Darüber hinaus kann aus dem Blickwinkel der angewandten sozialen Dichtung jede private Geschichte - seien es Fakten aus der Biografie des Dichters selbst, welche zum Maßstab eines heroischen Mythos erhoben sind oder die Wechselfälle eines durch den Dichter erfundenen fiktiven Charakters - nur in Begriffen der sozialen Erfahrung erzählt werden, und zwar einer eher negativen als positiven Erfahrung von Alltagsstrapazen oder von Klassenunterschieden. Mit anderen Worten, die Struktur einer individuellen Erfahrung (umgangssprachlich "die Nachtigall und die Rose") lässt sich nur mithilfe gezielter Sozialanalyse erschließen. Das Private und das Intime sind dementsprechend Projektionen des Sozialen. Nur die kategorische Erkenntnis, dass "nichts hinter den Grenzen des Sozialen existiert“, macht es dem Dichter möglich eine harte politische Diagnose dem modernen Menschen zu stellen: Seiner Suche nach sozialer Gerechtigkeit und zugleich dem Misstrauen im Bezug auf die Möglichkeit jene zu erreichen, seinem Melancholie-Syndrom oder der existenziellen Verlorenheit, seiner Atrophie des Verlangens und dem totalen Defizit des Zukünftigen.

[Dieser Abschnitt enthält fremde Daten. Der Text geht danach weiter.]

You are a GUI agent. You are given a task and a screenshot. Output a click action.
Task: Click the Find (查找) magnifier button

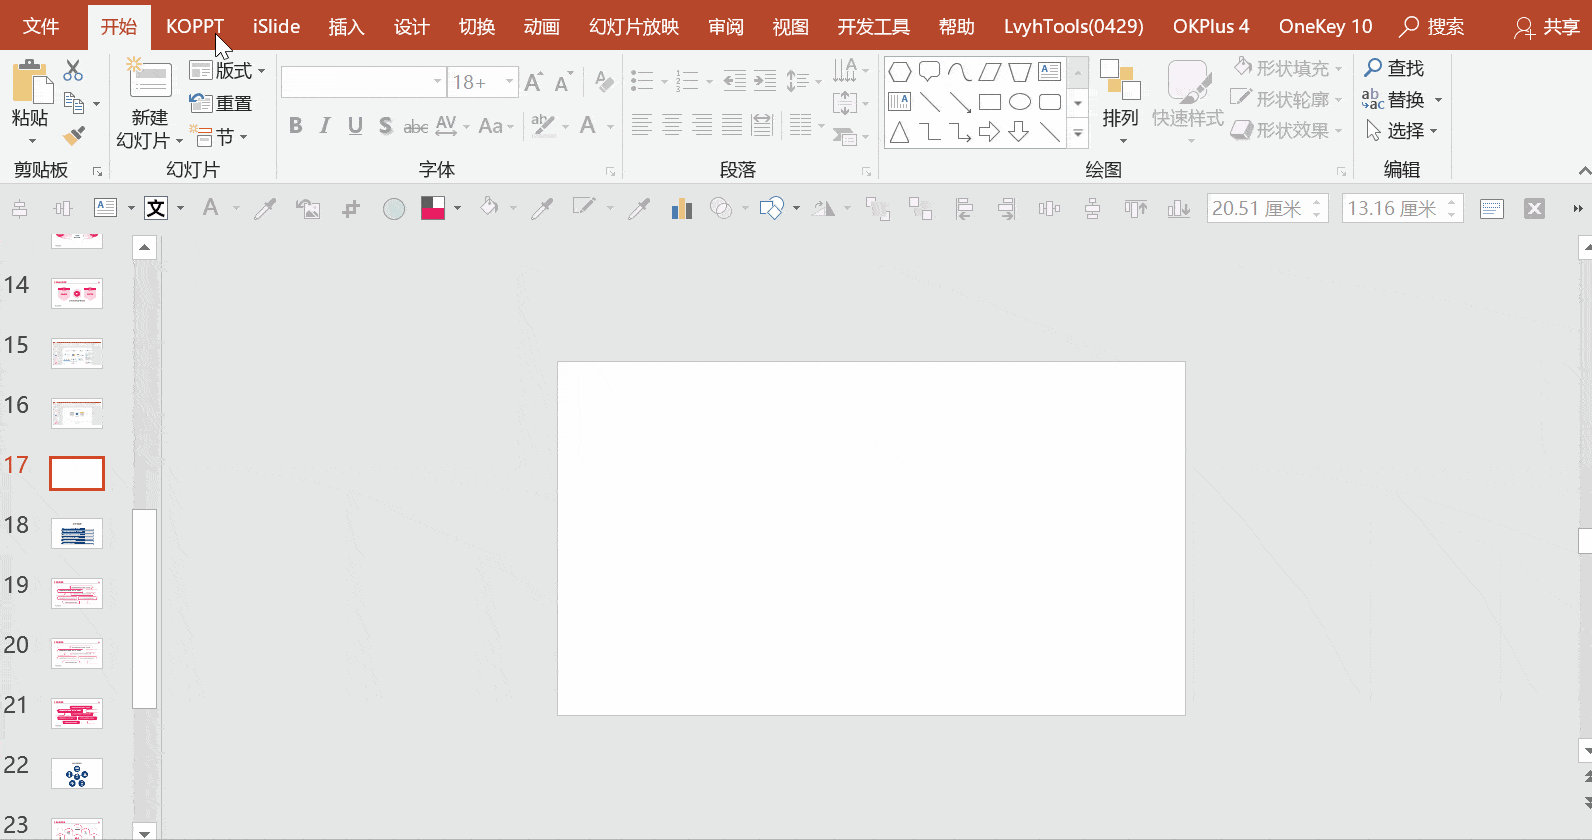pos(1394,68)

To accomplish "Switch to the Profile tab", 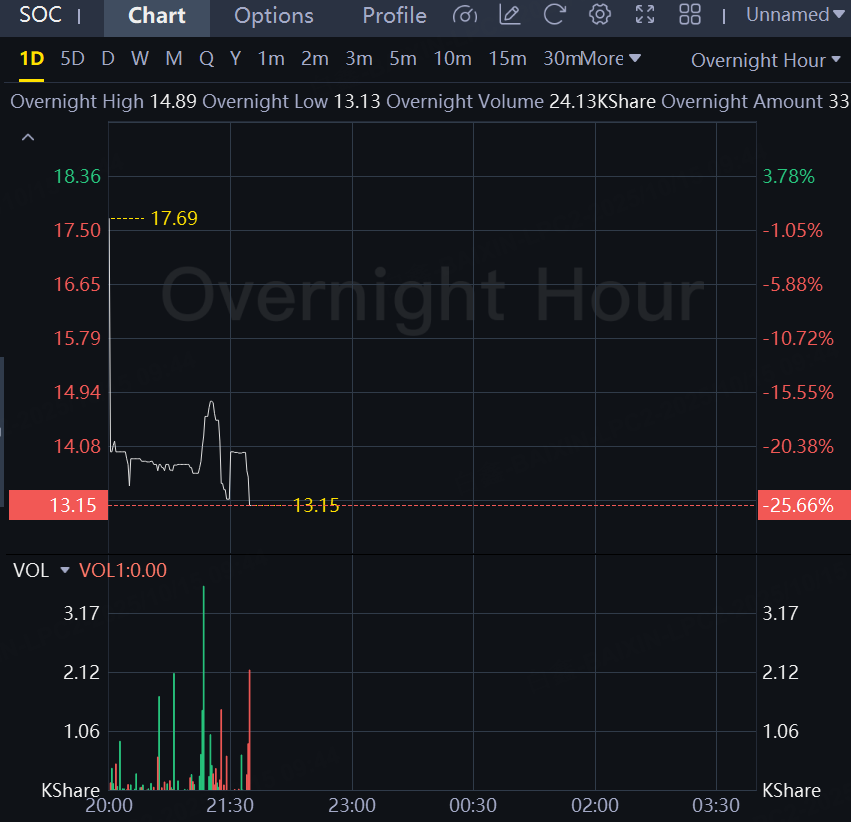I will (394, 16).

Damit die soziale Dichtung wirklich als angewandt und funktional anwendbar in einem konkreten sozialen Kontext gelten kann, sollte sie im Gedicht ein Narrativ bilden, welches über die Wege und die Etappen des Aufbaus der Subjektivität unter den Bedingungen des globalen Kapitalismus erzählt. Ein Narrativ darüber, wie die Subjektivität, die im Laufe des letzten halben Jahrhunderts herrschte, mit ihrem Komplex des hedonistischen Konsums, Konformismus und Apathie sich zunächst  in eine suchende und zweifelnde Subjektivität verwandelt -  bereit zu gegenkulturellen Arbeit mit dem Ziel der Überwindung des bürgerlichen Konsensus - und danach in eine revolutionäre Subjektivität, die nicht bereit ist sich mit dem Status Quo zu versöhnen. Zu einem greifbaren Ergebnis der Entwicklung der sozialen Dichtung soll ein wirkliches „Heranzüchten" einer neuen revolutionären Subjektivität werden, die adäquat in einer Textform zum Ausdruck kommen wird. Das impliziert auch die Herausbildung neuer Parameter von sozialer Erfahrung, der Erfahrung eines ethischen Kraftaktes und einer politischen Kompromisslosigkeit, der Erfahrung von Arbeitersolidarität und eines bewussten massenhaften Widerstandes.
Wichtig ist, dass anstelle der postmodernistischen Zielsetzung der Profanierung und der Vereinfachung des politischen Ausdrucks, der Reduzierung des poetischen Textes auf exzentrische Unterhaltungsshows, die angewandte soziale Dichtung vom Dichter (erneut) eine umfassende intellektuelle Vorbereitung verlangt und die Arbeit des Gedichtschreibens selbst gleich einer intensiven intellektuellen Suche stellt. Die Wirksamkeit der sozialen Dichtung, d.h. der Erfolg Ihres angewandten Charakters, hängt davon ab, inwieweit es dem Dichter gelingt, die intellektuelle Raffinesse mit einer detaillierten Feldforschung von  modernen sozialen Dispositionen zu verbinden. Die angewandte soziale Dichtung übersetzt die utopischen Bestrebungen und Befreiungstendenzen der revolutionären Avantgarde in die Sprache des Zeitalters des Niedergangs des kognitiven Kapitalismus. Somit wird sie zur intellektuellen Industrie der Herstellung "eines neuen Menschen", eines neuen politischen Subjekts und eines neuen Subjekts des Wissens.